Aurora itu tipikal sekali, kalau sudah diam dan tak mau bicara berarti sedang ada yang mengusik pikirannya. Selain itu, dia pasti beser. Ngga ada elit-elitnya. Tapi ini masih mending, dulu Arius pernah ditelepon jam satu dini hari dan disuruh ke Yogyakarta secepatnya karena dia stres UN. Alih-alih merepotkan emak bapaknya. Selalu om-nya yang ganteng itu yang jadi korban. Cakep bener!

Akhirnya setelah dua jam kemudian --yah, Arius harus bayar lagi untuk durasi tambahan-- Aurora merebahkan diri di foampit dan matanya menerawang ke langit-langit. Untung tempatnya sedang sepi dan hanya ada beberapa ibu-ibu kelebihan lemak yang sedang loncat-loncat sambil ngerumpi apa sebaliknya (?. Biasanya kalau rame foampit adalah favorit anak kecil dan pasti Aurora bakal keinjek-injek kalau rebahan di sana. Arius mendekati Aurora yang menunjukan wajah datar tanpa emosi sedikitpun. Hanya terlihat tetesan keringat yang mengalir di wajahnya.

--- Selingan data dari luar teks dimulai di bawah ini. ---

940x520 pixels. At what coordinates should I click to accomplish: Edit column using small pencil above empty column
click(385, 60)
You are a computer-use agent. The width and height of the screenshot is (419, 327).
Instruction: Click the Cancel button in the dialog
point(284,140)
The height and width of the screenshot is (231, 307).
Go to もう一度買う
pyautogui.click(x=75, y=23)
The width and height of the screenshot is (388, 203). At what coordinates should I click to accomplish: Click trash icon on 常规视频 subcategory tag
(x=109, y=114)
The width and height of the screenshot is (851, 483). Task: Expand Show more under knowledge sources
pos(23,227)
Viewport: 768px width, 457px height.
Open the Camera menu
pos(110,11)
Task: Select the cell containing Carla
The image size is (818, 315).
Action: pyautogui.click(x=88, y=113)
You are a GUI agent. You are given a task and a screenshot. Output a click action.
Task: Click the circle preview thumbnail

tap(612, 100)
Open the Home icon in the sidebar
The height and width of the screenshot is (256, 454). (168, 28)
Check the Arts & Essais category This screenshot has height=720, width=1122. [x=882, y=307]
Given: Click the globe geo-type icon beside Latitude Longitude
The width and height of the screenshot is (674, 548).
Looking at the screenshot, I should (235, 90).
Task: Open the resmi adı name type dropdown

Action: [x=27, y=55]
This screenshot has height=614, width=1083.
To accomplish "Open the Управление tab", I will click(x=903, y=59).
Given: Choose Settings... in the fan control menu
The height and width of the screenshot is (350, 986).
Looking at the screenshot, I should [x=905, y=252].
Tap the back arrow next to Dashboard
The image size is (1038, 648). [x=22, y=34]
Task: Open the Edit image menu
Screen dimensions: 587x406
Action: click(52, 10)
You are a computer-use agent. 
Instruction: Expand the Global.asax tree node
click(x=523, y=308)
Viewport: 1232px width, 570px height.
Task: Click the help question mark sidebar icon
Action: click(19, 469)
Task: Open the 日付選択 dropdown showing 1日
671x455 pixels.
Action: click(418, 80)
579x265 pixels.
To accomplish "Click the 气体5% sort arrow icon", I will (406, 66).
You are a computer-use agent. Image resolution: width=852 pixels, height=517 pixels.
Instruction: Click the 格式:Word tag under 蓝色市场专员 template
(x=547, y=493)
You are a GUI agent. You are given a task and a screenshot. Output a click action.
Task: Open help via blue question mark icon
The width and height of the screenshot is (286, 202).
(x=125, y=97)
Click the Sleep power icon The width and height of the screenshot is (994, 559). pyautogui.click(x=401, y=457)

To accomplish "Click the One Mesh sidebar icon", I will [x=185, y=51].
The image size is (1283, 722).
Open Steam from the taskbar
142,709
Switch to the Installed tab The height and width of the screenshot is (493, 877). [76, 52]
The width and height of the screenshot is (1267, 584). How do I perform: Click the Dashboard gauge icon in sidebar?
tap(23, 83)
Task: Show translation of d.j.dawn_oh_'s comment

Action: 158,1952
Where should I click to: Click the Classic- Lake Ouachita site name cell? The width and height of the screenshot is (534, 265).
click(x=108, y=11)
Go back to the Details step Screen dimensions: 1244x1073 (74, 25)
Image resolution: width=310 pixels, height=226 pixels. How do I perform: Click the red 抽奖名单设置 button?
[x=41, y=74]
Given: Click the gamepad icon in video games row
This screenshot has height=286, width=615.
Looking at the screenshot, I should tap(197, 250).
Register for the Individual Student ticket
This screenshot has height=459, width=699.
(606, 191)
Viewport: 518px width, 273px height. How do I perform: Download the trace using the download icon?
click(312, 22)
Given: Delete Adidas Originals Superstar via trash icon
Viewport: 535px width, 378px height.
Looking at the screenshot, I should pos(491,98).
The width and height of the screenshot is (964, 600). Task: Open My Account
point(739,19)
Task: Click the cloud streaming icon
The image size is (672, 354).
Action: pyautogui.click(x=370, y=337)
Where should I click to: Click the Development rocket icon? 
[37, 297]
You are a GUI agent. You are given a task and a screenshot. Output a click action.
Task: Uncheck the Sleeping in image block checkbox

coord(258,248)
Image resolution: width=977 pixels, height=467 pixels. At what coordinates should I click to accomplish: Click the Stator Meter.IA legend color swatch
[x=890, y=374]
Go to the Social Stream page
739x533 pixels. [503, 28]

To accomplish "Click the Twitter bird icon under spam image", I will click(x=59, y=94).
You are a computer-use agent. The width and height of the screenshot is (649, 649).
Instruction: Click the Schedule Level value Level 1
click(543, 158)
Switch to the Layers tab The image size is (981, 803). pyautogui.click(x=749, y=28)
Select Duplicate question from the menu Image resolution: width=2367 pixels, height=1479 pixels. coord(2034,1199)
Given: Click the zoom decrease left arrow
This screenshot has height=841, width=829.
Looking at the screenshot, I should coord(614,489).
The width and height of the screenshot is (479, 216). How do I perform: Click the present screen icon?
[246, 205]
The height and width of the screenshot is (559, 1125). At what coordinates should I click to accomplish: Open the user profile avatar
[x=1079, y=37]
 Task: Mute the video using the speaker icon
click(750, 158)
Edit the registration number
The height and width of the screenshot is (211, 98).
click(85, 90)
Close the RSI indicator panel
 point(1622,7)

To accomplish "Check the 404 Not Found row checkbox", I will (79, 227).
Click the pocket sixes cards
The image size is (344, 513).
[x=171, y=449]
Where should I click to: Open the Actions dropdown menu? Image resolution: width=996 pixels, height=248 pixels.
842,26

"Udah puas fucking hormon release-nya?" Tanya Arius yang mencoba duduk tegak di antara busa-busa kubus.

"Bakal lebih puas kalau pas mumbal-mumbal tadi gue ngomong ABB-words, Om," jawab Aurora tanpa menoleh sedikitpun.

"Bisa dikutuk ibu-ibu yang lagi ngerumpi di sebelah sana lo ntar." Arius ngeri, kalau sudah bawa-bawa ABB words berarti Aurora sedang marah. Ngga perlu tahulah apa ABB words itu, bikin tambah dosa kalau tahu.

Arius melirik lagi Aurora, "Kenapa lo ngga kaya orang normal lainnya yang kalo lagi kesel lampiasin aja ke orang yang bikin lo marah secara langsung. Seneng amat babuin gue."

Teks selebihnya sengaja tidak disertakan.